■ TO BE DONE:
Return the part of the Azure Data Factory guide from "After you have" to "installing the integration runtime.", copied word for word.

Skip to content

Copy SQL Server Data in Azure Data Factory

This post is part 16 of 25 in the series Beginner's Guide to Azure Data Factory

In the previous post, we looked at the three different types of integration runtimes. In this post, we will first create a self-hosted integration runtime. Then, we will create a new linked service and dataset using the self-hosted integration runtime. Finally, we will look at some common techniques and design patterns for copying data from and into an on-premises SQL Server.

And when I say “on-premises”, I really mean “in a private network”. It can either be a SQL Server on-premises on a physical server, or “on-premises” in a virtual machine.

Or, in my case, “on-premises” means a SQL Server 2019 instance running on Linux in a Docker container on my laptop 🤓

Creating a Self-Hosted Integration Runtime

There are two parts to creating a self-hosted integration runtime. First, you create the integration runtime in Azure Data Factory and download the installation files. Then, you install and configure the integration runtime on a computer in the private network.

After that, the integration runtime works like a secure gateway so the Azure Data Factory can connect to the SQL Server in the private network.

Create and Download the Self-Hosted Integration Runtime

Open connections, click on integration runtimes, then click + new:

Screenshot of the Azure Data Factory interface with the integration runtimes open, highlighting the new integration runtime button

Select “perform data movement and dispatch activities“:

Screenshot of the new integration runtime pane

Select the self-hosted integration runtime:

Screenshot of the new integration runtime pane, with the self-hosted integration runtime selected

Give the new integration runtime a name and description, then click create:

Screenshot of the new integration runtime pane with the name and description filled out, highlighting the create button

The integration runtime is immediately created and saved:

Screenshot of the new integration runtime pane, highlighting the toast notification saying the integration runtime has been saved

Next, you need to download the integration runtime installation file(s). If you are currently working from the computer you want to install the integration runtime on, you can choose option 1: express setup:

Screenshot of the new integration runtime pane, highlighting installation option 1

Otherwise, you can download the setup files manually from the Microsoft Download Center by choosing option 2: manual setup:

Screenshot of the new integration runtime pane, highlighting installation option 2

After you have downloaded the installation files, you need to install the integration runtime.

Install and Configure the Self-Hosted Integration Runtime

You have two options for installing the integration runtime.

[Recorded data]
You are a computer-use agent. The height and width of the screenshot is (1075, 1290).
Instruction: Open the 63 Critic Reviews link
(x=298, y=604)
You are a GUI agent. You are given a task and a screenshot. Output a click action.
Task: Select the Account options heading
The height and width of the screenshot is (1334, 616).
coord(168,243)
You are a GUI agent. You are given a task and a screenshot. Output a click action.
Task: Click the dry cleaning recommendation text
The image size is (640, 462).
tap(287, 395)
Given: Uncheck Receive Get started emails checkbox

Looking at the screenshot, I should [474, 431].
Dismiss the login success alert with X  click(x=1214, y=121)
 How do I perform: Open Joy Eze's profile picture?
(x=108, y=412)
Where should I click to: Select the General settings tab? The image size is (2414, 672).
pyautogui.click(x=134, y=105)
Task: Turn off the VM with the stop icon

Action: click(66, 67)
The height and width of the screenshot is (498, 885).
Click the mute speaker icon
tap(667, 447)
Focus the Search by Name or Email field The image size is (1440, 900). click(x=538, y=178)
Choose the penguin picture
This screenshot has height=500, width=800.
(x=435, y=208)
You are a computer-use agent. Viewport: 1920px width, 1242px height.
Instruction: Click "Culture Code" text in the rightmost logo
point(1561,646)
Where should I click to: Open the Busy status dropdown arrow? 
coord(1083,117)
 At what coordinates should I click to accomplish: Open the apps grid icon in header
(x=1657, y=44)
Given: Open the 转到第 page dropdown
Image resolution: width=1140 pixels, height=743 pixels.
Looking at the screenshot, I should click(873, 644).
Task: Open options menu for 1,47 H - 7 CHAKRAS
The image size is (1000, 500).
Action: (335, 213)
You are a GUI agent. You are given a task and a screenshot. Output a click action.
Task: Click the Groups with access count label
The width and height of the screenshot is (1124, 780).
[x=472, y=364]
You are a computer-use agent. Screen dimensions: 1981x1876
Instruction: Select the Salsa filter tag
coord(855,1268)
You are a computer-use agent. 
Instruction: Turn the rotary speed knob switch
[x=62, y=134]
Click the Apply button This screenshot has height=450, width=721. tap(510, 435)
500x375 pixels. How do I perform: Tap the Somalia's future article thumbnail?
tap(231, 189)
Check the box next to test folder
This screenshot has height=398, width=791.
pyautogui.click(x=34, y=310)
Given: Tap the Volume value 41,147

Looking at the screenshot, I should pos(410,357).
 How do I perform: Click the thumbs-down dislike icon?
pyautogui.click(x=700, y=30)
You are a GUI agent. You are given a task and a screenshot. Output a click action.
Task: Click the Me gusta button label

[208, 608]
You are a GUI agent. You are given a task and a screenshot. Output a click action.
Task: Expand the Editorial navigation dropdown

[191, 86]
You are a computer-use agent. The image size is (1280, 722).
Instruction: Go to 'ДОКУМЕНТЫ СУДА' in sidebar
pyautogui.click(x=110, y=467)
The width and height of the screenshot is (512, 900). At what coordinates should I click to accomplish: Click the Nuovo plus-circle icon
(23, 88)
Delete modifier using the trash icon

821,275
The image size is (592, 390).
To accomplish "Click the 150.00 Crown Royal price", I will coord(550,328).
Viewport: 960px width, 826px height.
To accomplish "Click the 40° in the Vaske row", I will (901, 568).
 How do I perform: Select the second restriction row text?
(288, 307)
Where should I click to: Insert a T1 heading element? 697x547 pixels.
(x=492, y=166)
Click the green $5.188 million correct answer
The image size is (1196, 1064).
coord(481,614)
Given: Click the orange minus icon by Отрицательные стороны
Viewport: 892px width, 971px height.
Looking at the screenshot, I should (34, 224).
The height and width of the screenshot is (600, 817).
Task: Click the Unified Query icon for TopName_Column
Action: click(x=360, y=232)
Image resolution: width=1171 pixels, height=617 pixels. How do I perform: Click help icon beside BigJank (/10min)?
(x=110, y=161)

■ RESULT FOR THIS EXERCISE:
After you have downloaded the installation files, you need to install the integration runtime.

Install and Configure the Self-Hosted Integration Runtime

You have two options for installing the integration runtime.